NCERT Solutions • Class 11 English Snapshots • Chapter 7
Understanding the Text
1. “I have done something; oh, God! I’ve done something real at last.” Why does Andrew say this? What does it mean?
Andrew Manson says this at the climax of the story after successfully reviving a stillborn child.
Context: He had spent a physically exhausting and emotionally draining night saving the mother (Susan Morgan) and then frantically working on the lifeless baby. Using a risky and desperate method of alternating hot and cold water baths, he finally saw the baby breathe.
Meaning:
  • Professional Validation: As a young doctor, this was a test of his skills and instincts. Succeeding where hope seemed lost gave him immense professional satisfaction.
  • Spiritual Redemption: Earlier that night, Andrew was depressed about his relationship with Christine and cynical about marriage. Saving a life gave him a sense of higher purpose and wiped away his cynicism, making him feel he had achieved something tangible and “real” beyond material success.
2. There lies a great difference between textbook medicine and the world of a practising physician. Discuss.
The story highlights the gap between theory and practice:
  • Textbook Medicine: Relies on standard protocols, ideal conditions, and modern equipment. It teaches the “science” of medicine.
  • Practising Physician: Requires the “art” of medicine—intuition, improvisation, and presence of mind.
    Example in Story: When the nurse gave up on the stillborn baby, Andrew didn’t follow a textbook rule. He remembered a case from his Samaritan days and used a rough towel and basins of hot and cold water—a crude, instinctive method that saved the child. In a real crisis, a doctor must often act on instinct rather than waiting for a textbook solution.
Medical Advances
3. Incidents of bringing back life and modern procedures.

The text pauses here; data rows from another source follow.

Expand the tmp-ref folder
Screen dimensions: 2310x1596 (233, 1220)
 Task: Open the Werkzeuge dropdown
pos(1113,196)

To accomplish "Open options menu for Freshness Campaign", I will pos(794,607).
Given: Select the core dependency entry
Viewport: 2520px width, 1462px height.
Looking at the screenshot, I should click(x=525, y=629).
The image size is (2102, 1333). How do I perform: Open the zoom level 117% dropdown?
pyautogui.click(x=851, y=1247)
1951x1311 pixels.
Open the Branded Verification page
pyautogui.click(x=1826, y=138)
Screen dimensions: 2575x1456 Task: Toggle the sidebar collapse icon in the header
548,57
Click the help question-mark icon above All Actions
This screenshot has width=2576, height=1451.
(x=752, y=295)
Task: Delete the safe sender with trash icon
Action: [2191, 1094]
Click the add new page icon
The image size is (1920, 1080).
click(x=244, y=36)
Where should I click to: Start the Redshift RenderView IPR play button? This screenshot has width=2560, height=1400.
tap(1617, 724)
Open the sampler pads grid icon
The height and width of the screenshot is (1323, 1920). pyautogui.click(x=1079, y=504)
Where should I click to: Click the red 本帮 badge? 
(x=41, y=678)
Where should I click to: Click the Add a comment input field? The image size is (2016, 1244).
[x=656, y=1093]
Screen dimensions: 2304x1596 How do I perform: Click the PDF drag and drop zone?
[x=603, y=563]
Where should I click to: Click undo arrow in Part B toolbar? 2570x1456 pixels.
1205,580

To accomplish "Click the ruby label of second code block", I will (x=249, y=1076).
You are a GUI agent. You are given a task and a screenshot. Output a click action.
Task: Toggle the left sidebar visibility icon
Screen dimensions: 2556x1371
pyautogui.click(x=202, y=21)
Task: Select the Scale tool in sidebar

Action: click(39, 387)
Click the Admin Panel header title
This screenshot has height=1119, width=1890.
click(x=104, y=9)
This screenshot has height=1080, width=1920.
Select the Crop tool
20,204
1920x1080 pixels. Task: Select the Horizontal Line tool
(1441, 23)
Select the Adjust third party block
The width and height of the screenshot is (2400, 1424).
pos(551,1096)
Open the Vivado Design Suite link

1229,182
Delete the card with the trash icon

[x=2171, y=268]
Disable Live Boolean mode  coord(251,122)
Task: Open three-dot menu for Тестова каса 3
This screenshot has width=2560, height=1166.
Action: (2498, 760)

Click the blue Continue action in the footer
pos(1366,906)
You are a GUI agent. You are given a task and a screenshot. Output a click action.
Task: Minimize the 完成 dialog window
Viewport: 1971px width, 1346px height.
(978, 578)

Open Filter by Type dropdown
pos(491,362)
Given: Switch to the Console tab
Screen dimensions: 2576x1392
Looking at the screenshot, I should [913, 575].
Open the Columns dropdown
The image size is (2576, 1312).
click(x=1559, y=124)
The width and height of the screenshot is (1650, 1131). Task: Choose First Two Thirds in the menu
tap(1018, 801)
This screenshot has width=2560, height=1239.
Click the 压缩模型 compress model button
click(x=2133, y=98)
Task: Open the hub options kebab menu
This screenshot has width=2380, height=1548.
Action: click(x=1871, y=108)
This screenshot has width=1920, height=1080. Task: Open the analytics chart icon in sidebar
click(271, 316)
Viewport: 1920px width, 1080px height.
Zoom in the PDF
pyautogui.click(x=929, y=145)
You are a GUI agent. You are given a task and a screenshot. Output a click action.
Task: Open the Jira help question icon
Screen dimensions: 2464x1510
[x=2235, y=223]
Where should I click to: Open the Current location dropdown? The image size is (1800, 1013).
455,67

There are many real-life instances where patients declared clinically dead (heart stopped) are revived via CPR (Cardiopulmonary Resuscitation) or Defibrillation.

Modern Procedures to Save Life:
  • Organ Transplant: Replacing a failing organ (heart, kidney, liver) with a healthy one from a donor. This allows people with terminal organ failure to live normal lives.
  • Organ Regeneration (Stem Cell Therapy): A cutting-edge field where stem cells are used to repair or regrow damaged tissues (like regrowing skin for burn victims or repairing heart muscle), reducing the need for transplants.
  • ECMO (Extracorporeal Membrane Oxygenation): A machine that pumps and oxygenates a patient’s blood outside the body, allowing the heart and lungs to rest and heal during critical illness.